How the EU plans to regulate AI

The European Parliament wants to divide content generated by artificial intelligence into different risk categories. While some systems could be banned, services like the popular ChatGPT would hardly be affected.

How the EU plans to regulate AI

The European Union is planning to regulate the use of artificial intelligence. On Wednesday, the parliament will discuss a draft law that calls for all AI-generated content to be marked as such and suggests dividing AI applications into different risk categories. 

Should it pass, the law would include plans to ban high-risk systems that analyze and predict people's social behavior and limit the scope of other high-risk systems.

Simple applications, such as the much-discussed text generator ChatGPT, would not be greatly limited.

According to the draft law, companies that want to sell risky AI applications in Europe will have to meet strict requirements and set up risk management for their products.

Data used to train the AI programs will have to be checked, and people who provide data will have to be told what the information is to be used for.

European standards

In April, Italy briefly banned ChatGPT over data protection deficiencies and only lifted the ban after OpenAI, the Californian company behind the AI text generator, made certain changes.

During a recent visit to Germany, the head of OpenAI, Sam Altman, warned against overregulation. At one point, he even threatened to pull out of Europe but subsequently withdrew that statement.

Altman now agrees that rules for artificial intelligence are good in principle, but he has called for clarity. But he remains a key figure in the development of AI, and was even received by Chancellor Olaf Scholz in Berlin.

René Repasi, a German member of the European Parliament, is relaxed about the lobbying work being undertaken by OpenAI and its parent company Microsoft. He thinks the European market is far too attractive for AI companies to ignore.

"Anyone who wants to sell their AI here must comply with our standards," said Reparsi, Social Democrat spokesperson for AI issues in the European Parliament.

The US Congress is also trying to enact rules for self-learning machines, and Reparsi said EU lawmakers have been in contact with their US colleagues. "At the end of the day, we want to create meaningful standards and not compete against each other," he told DW.

Warnings 

One of the leading innovators of artificial intelligence, former Google employee Geoffrey Hinton, is among those currently offering dire warnings about the dangers of the technology.

He has argued that AI could soon be more intelligent than the people who created it and that the impact on the labor market could be significant.

Even developers and senior managers at Microsoft and Google have admitted they no longer know exactly how applications with AI work.

Several open letters from various researchers and entrepreneurs, including Twitter head Elon Musk, have suggested different ways to limit AI development.

Can AI read your mind?

The European Union's AI law wouldn't realistically come into force until 2025, as it needs the approval of all 27 member states as well as the parliament.

Given the rapid development of applications like ChatGPT, the technology could well have changed and improved a lot by then, said Axel Voss, an EU lawmaker from Germany. "The development is so fast that a lot of (the regulation) will no longer fit by the time the law actually takes effect," he told DW in April.
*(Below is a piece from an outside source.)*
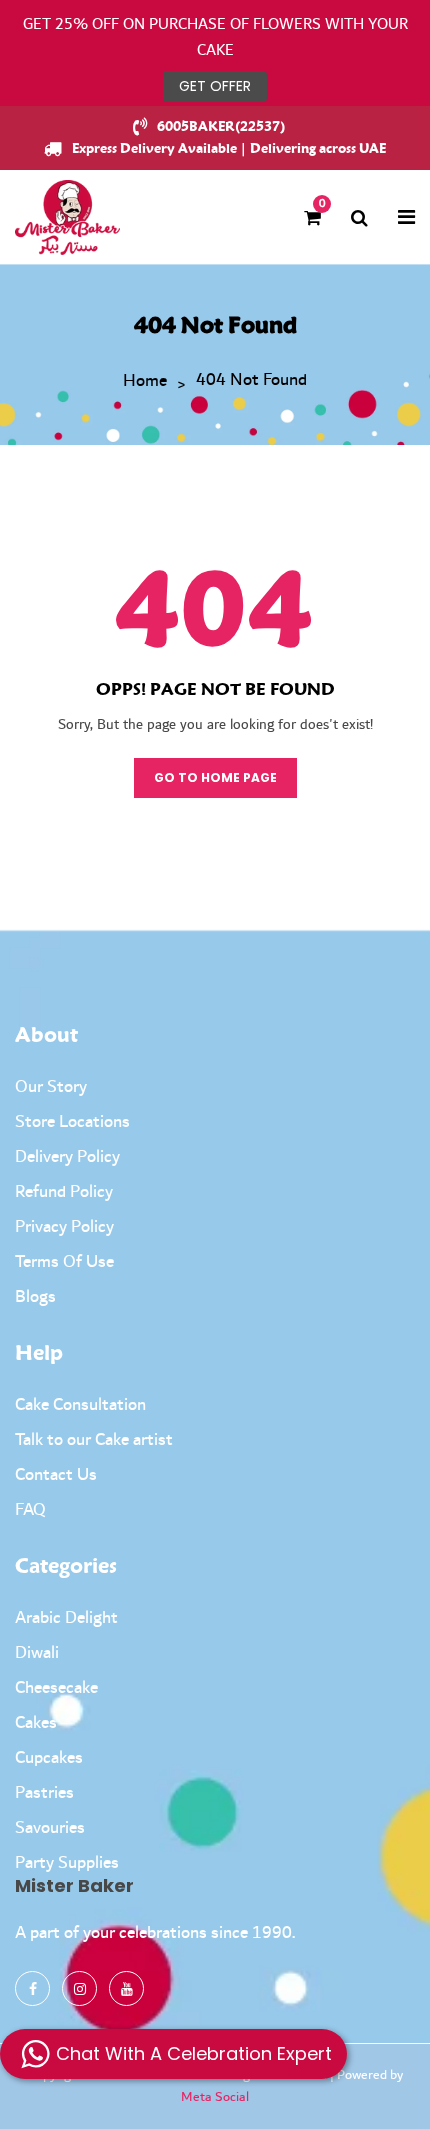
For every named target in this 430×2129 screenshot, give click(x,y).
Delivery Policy (67, 1157)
Voss has been working on artificial intelligence for the conservative Christian Democratic group in the European Parliament for years and is one of the co-authors of the EU's "Artificial Intelligence Act" draft.
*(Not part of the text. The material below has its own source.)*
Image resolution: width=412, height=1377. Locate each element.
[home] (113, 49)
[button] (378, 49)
"Actually, we need — for competitive reasons and because we are already lagging behind — more optimism in dealing with AI," he said. "What the majority in the European Parliament seems to be saying suggests they are driven by fears and worries and are trying to be very restrictive."

According to Reparsi, the law on AI should be flexible. The question of what is high-risk or less risky with AI should not be regulated in the actual legal text, but in the appendix, so it can be changed quickly and adapted to technological developments.

The Technical Monitoring Associations in Germany, the Federal Office for Information Security and the Fraunhofer Institute for Intelligent Analysis and Information Systems are considering introducing an "AI certificate," whose applications would have to be certified by independent experts. 

Applications such as a self-driving car or robots used in medical surgery require great trust in AI from the general public, which could be established with such a certificate system.